In 1998, Jennie’s parents gave her and Doug their Nauset Heights cottage, which they refer to as “Little Bit of Heaven.” In recent years, with their three children grown and having significant others of their own, and wanting to accommodate an extended family as well as their friends, Doug and Jennie searched for another property in the area. When they received a letter saying that a nearby house was going on the market, they decided to take a look. Though she was not enamored by the property’s 1940s ranch—long used as a rental—Jennie wandered up the knoll behind the house and called back to Doug, “You need to come up here.” What the couple saw from the hilltop was an uninterrupted view of Nauset Beach, its surrounding conservation land and the glinting ocean beyond. Then and there, they knew this was where they wanted to be.

Having seen the work of John Dvorsack in a magazine advertisement and having checked out the Falmouth architect’s work online, Doug and Jennie hired him to design a home to replace the ranch. They toured several houses Dvorsack had designed and gave the architect a wish list; within a month he showed them blueprints.

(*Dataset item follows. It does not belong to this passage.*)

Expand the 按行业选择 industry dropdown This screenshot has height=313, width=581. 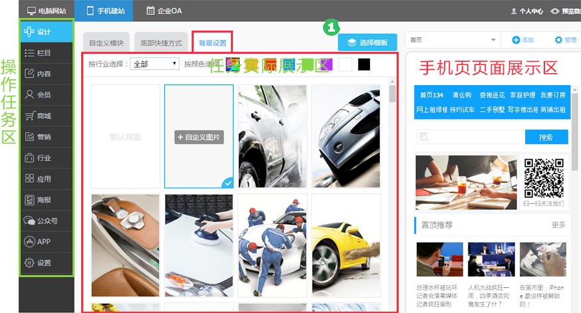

While the location offered stunning views, it also presented certain challenges. “It was a very tight site,” Dvorsack says, “and had restrictions in terms of where you could site the house as well as restrictions in general due to the topography.” Essentially, the house would have to be built in the upper right-hand corner of the lot, and Dvorsack would have to front-load as much of the living space as possible, as that was where the views were. “You have to take what the site gives you,” Dvorsack says. “I stepped the architecture up the hill. There is the driveway level with the garage. Then there is the deck level over the garage, and as you go up, the house steps back, to the master bedroom and its deck.”

As the oversized, one-car garage is located in the front rather than the back or side of the house, Dvorsack says, “We wanted to make it look good, so we used beautiful wood doors.” Houses exposed to the elements can involve a lot of maintenance, so to reduce the impact of salt, wind and winter, Dvorsack used red cedar for the shingles, copper flashing, PVC trim, fiberglass gutters, and ipe wood for the decks.

With the varied rooflines, gables and porch wing, Dvorsack succeeded in providing 10 of the house’s 11 rooms with views of the water. This design also “creates a sense of scale,” the architect says. “You are not looking at three stories looming over you.” This was important to Doug and Jennie as well, Dvorsack recalls. “They showed me their existing house, and it was obvious that they were interested in cottage-style details and smaller scale.” While Jennie wanted “color and happiness,” Doug says, “I am all about simplicity and relaxing. I did not want a picture on every space.”